ABOUT THIS TASK> Your answer should be only the lines below from the one with "Click the search" to the one with "Given: Open the user profile icon", repeated exactly, ends included.

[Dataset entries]
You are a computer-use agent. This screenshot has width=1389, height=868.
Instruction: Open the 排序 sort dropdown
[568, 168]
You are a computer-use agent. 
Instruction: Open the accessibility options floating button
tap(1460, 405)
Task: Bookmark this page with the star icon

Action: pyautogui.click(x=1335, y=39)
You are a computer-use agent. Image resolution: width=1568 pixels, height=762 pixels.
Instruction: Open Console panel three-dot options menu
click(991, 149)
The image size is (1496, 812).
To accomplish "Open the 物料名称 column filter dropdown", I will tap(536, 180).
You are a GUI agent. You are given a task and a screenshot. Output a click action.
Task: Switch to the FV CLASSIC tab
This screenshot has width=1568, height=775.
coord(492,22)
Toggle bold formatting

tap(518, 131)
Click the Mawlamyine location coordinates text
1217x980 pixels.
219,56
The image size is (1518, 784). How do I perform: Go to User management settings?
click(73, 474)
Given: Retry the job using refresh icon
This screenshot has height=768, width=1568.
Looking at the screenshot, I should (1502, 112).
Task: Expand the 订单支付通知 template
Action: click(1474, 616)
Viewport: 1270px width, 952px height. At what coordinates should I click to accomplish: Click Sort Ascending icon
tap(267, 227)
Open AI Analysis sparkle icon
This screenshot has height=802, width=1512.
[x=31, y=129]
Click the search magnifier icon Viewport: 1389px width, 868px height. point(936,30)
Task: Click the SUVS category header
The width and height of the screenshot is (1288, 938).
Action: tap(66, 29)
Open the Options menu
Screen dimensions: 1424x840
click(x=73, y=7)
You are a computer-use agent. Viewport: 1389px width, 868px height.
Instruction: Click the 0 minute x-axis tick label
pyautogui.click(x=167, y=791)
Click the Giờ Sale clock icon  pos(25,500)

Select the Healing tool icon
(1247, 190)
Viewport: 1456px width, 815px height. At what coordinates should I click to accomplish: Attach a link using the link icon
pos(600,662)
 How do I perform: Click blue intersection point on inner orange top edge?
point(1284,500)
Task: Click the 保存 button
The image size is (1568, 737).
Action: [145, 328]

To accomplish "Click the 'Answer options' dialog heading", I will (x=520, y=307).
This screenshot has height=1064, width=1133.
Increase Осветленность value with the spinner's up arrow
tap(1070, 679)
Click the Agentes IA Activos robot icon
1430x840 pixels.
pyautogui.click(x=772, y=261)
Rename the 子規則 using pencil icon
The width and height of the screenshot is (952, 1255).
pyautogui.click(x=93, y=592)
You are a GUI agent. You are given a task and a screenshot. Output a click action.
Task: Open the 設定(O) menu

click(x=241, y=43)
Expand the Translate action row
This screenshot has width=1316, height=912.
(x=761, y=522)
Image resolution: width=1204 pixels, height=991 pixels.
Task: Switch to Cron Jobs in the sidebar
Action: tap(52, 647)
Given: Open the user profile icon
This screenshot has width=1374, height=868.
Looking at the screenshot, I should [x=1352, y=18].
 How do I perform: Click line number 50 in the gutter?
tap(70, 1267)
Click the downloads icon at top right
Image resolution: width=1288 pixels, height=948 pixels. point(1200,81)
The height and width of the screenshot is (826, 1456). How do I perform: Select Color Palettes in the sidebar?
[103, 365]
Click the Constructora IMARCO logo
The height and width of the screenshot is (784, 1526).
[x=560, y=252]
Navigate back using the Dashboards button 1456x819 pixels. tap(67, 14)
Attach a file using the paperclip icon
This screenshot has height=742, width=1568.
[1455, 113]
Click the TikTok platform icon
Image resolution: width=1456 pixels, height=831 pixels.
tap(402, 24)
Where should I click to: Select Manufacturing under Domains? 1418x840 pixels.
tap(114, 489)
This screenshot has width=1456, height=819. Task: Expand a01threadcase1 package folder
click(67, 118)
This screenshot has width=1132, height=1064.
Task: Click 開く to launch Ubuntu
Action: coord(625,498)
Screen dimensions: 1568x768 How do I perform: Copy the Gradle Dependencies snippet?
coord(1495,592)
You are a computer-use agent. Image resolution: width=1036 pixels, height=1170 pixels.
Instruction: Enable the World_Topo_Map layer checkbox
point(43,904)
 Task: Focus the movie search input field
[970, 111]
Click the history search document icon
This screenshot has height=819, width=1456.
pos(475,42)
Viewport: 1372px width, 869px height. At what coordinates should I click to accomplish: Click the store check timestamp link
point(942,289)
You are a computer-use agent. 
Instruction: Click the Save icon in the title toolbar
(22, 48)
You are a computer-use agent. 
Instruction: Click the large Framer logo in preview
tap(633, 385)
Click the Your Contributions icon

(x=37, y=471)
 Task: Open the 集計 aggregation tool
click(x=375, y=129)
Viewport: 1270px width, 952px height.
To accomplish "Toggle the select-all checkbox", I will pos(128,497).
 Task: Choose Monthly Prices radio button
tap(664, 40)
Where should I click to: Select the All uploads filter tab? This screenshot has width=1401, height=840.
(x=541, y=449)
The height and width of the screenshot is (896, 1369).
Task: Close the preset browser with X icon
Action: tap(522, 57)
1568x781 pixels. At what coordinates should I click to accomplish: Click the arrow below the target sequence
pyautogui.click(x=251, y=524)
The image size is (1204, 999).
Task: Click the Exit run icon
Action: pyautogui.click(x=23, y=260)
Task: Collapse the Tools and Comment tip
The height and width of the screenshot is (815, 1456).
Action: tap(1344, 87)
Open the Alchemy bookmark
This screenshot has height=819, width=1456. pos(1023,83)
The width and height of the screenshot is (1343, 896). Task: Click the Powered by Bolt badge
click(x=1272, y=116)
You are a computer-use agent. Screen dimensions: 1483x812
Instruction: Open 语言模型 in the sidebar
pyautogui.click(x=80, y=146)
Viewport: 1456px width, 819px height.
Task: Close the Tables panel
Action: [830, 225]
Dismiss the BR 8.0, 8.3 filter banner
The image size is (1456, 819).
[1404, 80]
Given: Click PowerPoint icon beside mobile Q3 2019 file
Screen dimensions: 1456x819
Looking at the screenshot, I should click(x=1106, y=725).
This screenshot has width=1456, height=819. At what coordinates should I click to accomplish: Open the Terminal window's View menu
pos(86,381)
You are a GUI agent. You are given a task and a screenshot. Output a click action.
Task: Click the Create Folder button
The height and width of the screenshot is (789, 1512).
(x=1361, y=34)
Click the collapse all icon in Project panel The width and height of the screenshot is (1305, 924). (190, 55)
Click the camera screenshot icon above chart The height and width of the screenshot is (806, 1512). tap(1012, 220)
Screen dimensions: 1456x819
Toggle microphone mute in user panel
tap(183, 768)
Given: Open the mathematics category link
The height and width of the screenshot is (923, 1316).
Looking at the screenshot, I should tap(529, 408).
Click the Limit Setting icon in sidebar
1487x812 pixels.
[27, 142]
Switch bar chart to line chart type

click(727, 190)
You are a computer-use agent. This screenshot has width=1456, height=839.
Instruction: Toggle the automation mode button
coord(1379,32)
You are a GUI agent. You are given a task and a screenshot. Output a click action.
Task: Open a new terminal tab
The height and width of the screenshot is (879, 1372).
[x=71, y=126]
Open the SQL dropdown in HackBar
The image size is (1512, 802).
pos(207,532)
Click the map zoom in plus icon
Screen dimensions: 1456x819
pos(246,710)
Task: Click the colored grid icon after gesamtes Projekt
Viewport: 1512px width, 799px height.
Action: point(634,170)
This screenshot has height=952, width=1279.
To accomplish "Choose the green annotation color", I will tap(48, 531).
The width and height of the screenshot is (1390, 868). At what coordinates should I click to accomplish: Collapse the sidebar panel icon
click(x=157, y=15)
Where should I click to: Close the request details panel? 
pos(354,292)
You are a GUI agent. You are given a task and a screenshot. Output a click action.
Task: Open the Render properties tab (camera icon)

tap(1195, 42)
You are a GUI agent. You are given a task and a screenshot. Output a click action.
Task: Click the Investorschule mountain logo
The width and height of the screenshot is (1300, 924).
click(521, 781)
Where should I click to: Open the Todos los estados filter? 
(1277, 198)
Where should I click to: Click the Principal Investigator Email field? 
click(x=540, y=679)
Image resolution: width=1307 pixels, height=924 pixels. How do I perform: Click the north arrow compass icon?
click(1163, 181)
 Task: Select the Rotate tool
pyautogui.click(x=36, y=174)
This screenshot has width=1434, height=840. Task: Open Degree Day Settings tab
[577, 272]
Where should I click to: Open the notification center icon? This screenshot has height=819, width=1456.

OUTPUT FOR THIS TASK>
Click the search magnifier icon Viewport: 1389px width, 868px height. point(936,30)
Task: Click the SUVS category header
The width and height of the screenshot is (1288, 938).
Action: tap(66, 29)
Open the Options menu
Screen dimensions: 1424x840
click(x=73, y=7)
You are a computer-use agent. Viewport: 1389px width, 868px height.
Instruction: Click the 0 minute x-axis tick label
pyautogui.click(x=167, y=791)
Click the Giờ Sale clock icon  pos(25,500)

Select the Healing tool icon
(1247, 190)
Viewport: 1456px width, 815px height. At what coordinates should I click to accomplish: Attach a link using the link icon
pos(600,662)
 How do I perform: Click blue intersection point on inner orange top edge?
point(1284,500)
Task: Click the 保存 button
The image size is (1568, 737).
Action: [145, 328]

To accomplish "Click the 'Answer options' dialog heading", I will (x=520, y=307).
This screenshot has height=1064, width=1133.
Increase Осветленность value with the spinner's up arrow
tap(1070, 679)
Click the Agentes IA Activos robot icon
1430x840 pixels.
pyautogui.click(x=772, y=261)
Rename the 子規則 using pencil icon
The width and height of the screenshot is (952, 1255).
pyautogui.click(x=93, y=592)
You are a GUI agent. You are given a task and a screenshot. Output a click action.
Task: Open the 設定(O) menu

click(x=241, y=43)
Expand the Translate action row
This screenshot has width=1316, height=912.
(x=761, y=522)
Image resolution: width=1204 pixels, height=991 pixels.
Task: Switch to Cron Jobs in the sidebar
Action: tap(52, 647)
Given: Open the user profile icon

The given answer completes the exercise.